Um romance que define a ditadura militar: a busca desesperada de um pai pela filha desaparecida

Ana Rosa
Ana Rosa

Se um romance define a ditadura militar em seu horror abissal, este é K., do escritor e jornalista Bernardo Kucinski, 76 anos.

K. é um tributo, uma catarse, uma obra de amor, um depoimento pungente, finamente escrito, avassaladoramente doído e nem por isso menos firme.

Como avisa Kucinski, é tudo invenção – mas ao mesmo tempo quase tudo verdade.

É um livro especialmente relevante agora, no calor dos 50 anos do golpe militar.

K. é o pai de Kucinski, e o romance é a busca desesperada que ele trava pela filha desaparecida.
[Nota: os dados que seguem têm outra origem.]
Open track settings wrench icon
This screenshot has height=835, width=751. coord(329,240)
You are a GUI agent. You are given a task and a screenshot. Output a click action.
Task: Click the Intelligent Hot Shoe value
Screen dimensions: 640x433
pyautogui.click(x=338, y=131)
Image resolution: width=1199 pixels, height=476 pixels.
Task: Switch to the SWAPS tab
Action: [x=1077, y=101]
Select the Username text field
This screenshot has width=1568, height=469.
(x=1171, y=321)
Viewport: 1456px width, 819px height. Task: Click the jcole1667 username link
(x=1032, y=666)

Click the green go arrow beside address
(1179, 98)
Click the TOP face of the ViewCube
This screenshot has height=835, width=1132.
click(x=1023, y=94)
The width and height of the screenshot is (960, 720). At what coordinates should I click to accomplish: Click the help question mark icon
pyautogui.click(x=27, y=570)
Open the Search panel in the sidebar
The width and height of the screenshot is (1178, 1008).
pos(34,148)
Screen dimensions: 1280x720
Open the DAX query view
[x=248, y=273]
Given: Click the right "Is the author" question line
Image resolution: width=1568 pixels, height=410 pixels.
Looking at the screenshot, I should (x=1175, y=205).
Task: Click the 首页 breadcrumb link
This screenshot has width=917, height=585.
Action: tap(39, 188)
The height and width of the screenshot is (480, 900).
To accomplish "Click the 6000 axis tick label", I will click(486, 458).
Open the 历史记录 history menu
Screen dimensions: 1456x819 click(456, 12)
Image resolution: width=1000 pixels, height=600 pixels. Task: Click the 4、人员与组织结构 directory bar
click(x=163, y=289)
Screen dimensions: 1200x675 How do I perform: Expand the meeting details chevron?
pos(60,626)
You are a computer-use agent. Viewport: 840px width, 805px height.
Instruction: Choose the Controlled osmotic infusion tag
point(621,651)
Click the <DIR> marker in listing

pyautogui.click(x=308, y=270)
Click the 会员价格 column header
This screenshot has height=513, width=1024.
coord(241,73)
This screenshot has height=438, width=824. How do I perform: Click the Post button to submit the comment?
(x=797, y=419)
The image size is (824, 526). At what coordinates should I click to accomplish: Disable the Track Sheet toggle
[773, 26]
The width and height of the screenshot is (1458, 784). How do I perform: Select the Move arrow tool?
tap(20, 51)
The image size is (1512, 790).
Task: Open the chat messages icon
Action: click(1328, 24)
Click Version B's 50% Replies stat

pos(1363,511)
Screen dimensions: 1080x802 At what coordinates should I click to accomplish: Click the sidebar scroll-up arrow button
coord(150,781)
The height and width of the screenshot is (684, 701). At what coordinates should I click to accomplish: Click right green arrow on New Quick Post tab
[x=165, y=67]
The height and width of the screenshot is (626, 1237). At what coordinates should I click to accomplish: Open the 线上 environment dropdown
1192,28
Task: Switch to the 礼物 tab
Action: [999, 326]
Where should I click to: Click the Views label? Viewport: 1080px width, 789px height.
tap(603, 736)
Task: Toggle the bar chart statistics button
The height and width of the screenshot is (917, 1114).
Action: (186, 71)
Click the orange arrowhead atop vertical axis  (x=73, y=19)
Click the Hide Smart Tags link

É um caso real. A irmã de Kucinski, Ana Rosa, foi uma das vítimas do terror da ditadura.

Ana Rosa era professora de Química da USP. Tinha 32 anos quando sumiu, em abril de 1974.

K., depois de alguns dias sem nenhuma notícia da filha, começa a procurá-la. Vai à USP, onde amigas nervosas têm poucas informações para lhe dar.

Naqueles dias, a ditadura enchera de espiões as universidades brasileiras, e a USP mais que todas. Todo mundo tinha medo de estar sendo espionado.

Aos poucos, K. vai se dando conta de que conhecia pouco da filha. Ela tinha, como todos os militantes da esquerda armada de então, uma vida dupla.

O pai não sabia, por exemplo, que ela se casara. Seu marido, um físico, era também militante. Sumiram juntos.

Kucinski
Kucinski

Depois de um certo tempo K. entende que ela é uma desaparecida política. Faz tudo que pode para localizá-la. Como judeu, ele pede ajuda à comunidade judaica brasileira e internacional.

Nada.

Uma conversa particularmente dura é travada com um empresário da televisão, judeu como K. Ele imaginava que com ele conseguiria algum acesso a pessoas influentes entre os militares.

A esperança se vai quando ele ouve o seguinte: “Mas ela não é comunista?” Não é nomeado o homem da televisão, mas podemos bem imaginar quem seja.

Logo K. começa a ser torturado mentalmente pelos responsáveis pelo sumiço da filha. Um dia lhe dizem que ela fora vista em Portugal, e que ela voltaria ao Brasil num vôo da TAP numa terça-feira.

Era mentira.

Outra vez lhe tomaram dinheiro sob a promessa de informações, mas era apenas um achaque.

Desesperado, K. reflete que mesmo na Alemanha nazista os judeus sabiam que familiares seus tinham sido mortos.

Mas ali, na ditadura brasileira, não. As pessoas desapareciam, e você não sabia nada sobre elas.

Ana Rosa provavelmente morreu na Casa da Morte, um centro dedicado à tortura em Petrópolis. Seu marido, imagina-se, teve o mesmo destino na mesma casa macabra.

O irmão de Ana, em K., é um personagem secundário no drama em que os protagonistas são um pai desesperado e uma filha sumida.

Mas, conhecida a história real, pode-se deduzir que muito dele está na figura de K. Kucinski procurou alucinadamente sua irmã.

Disse ele certa vez: “A morte já é um sofrimento suficiente, por assim dizer. Um sofrimento brutal. Agora, a incerteza de uma morte, que no fundo é certeza, mas formalmente não é, é muito pior. Passam-se anos até que as pessoas comecem a pensar que houve morte mesmo. E os pais, principalmente, já mais idosos, nunca conseguem enfrentar essa situação com realismo.”

Kucinski traz alguns detalhes curiosos para quem se interessa pela rotina dos guerrilheiros. Por exemplo, quando eles combinavam um encontro, fixavam uma hora e um dia além do acertado, por razões de segurança. Dia 30 às 11 horas na verdade queria dizer dia 29 às 10, para que a polícia nada pudesse fazer se descobrisse o encontro.

De certa forma, Kucinski, com K., reencontrou a irmã. E eternizou, numa pequena obra prima, o pai, em sua jornada épica, incansável, corajosa e afinal fracassada para obter informações sobre a filha que um dia saiu e não voltou mais.